Work item → Find the line below with "Open Sort By Relevance dropdown" and the line with "This screenshot has height=800, width=1280.". Output exactly those lines and everything between them, leaving out the pictures.

Data provided →
■ ■ ■ ■ ■

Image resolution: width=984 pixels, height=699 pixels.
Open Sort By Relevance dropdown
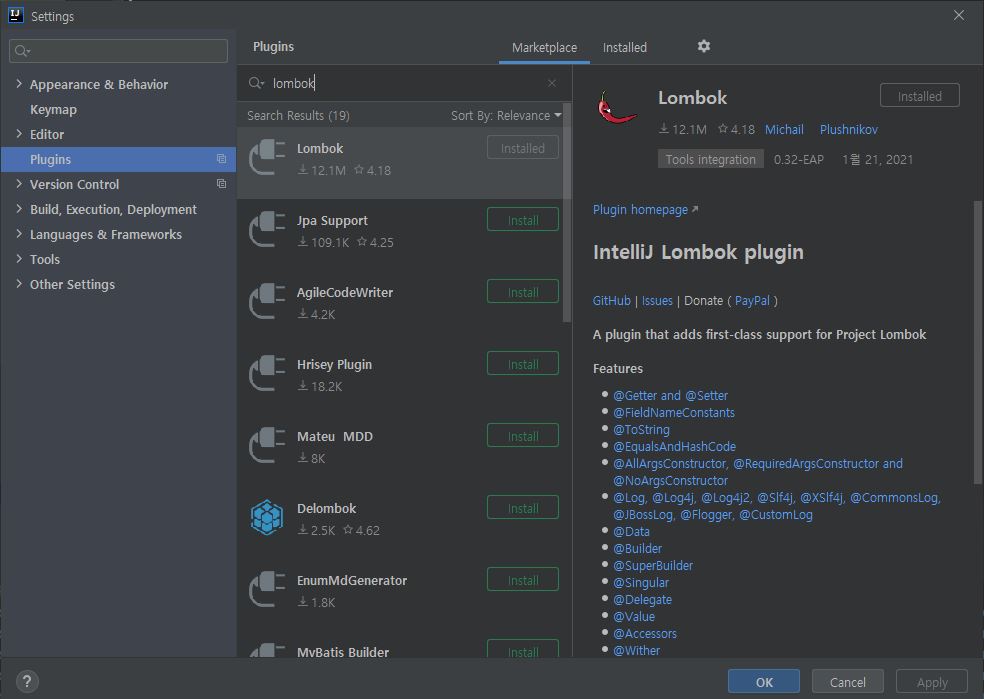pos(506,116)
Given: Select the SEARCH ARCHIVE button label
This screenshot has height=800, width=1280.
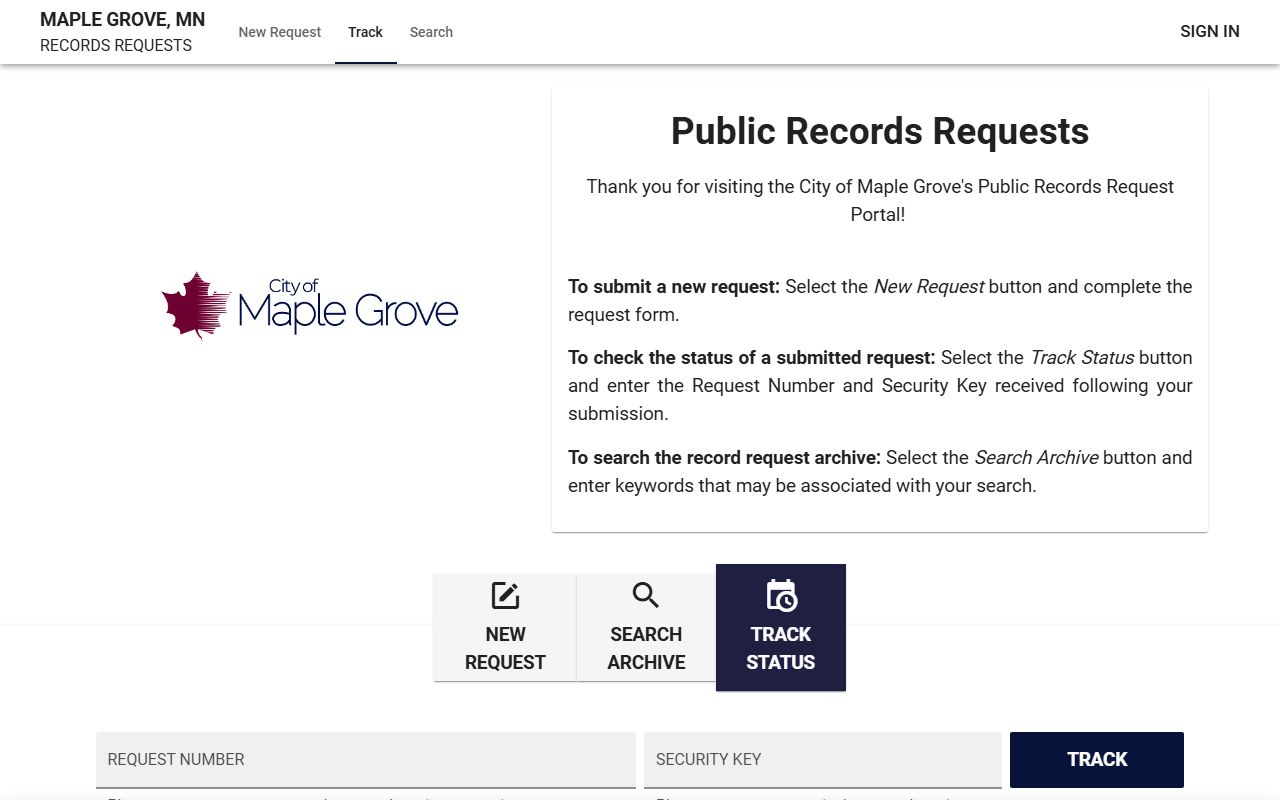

■ ■ ■ ■ ■

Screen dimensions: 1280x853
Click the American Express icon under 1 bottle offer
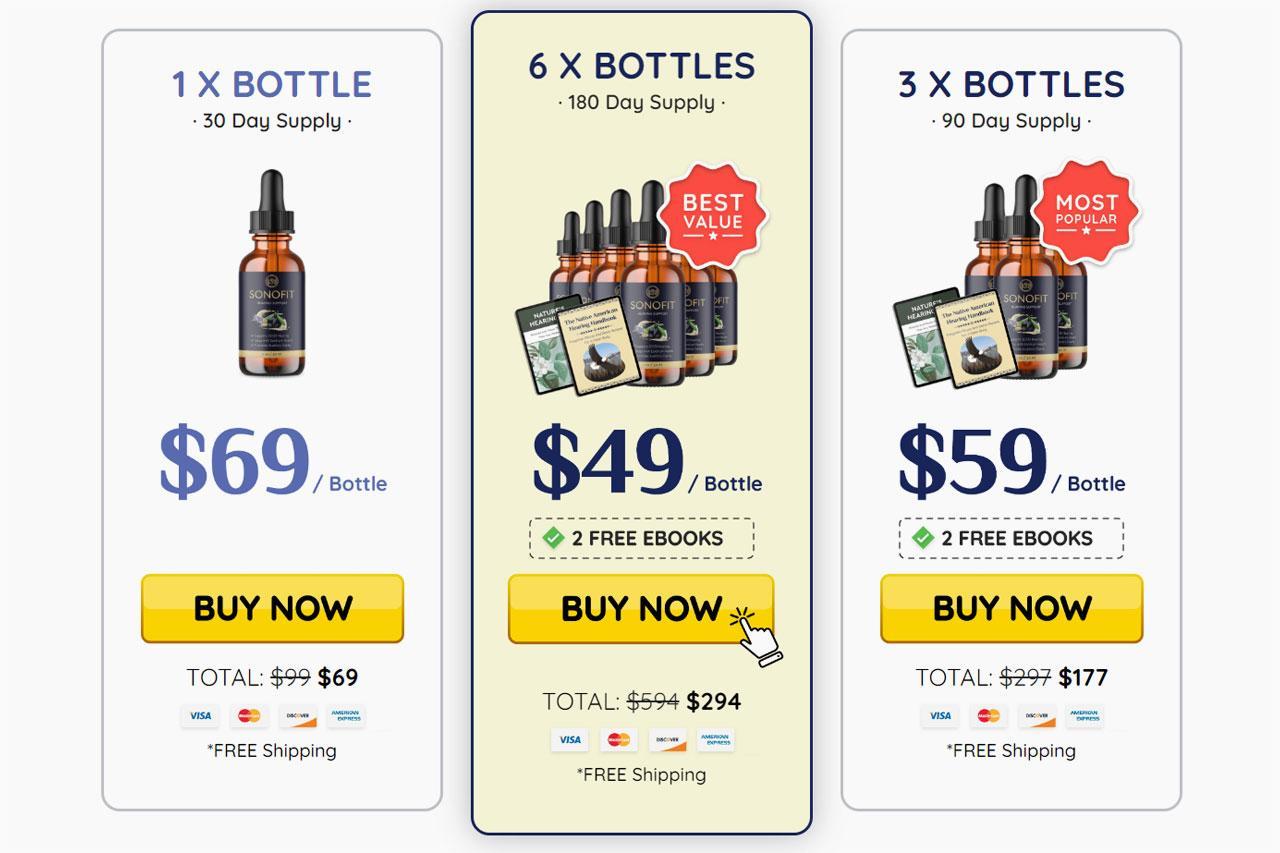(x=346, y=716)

■ ■ ■ ■ ■

Task result →
Open Sort By Relevance dropdown
pos(506,116)
Given: Select the SEARCH ARCHIVE button label
This screenshot has height=800, width=1280.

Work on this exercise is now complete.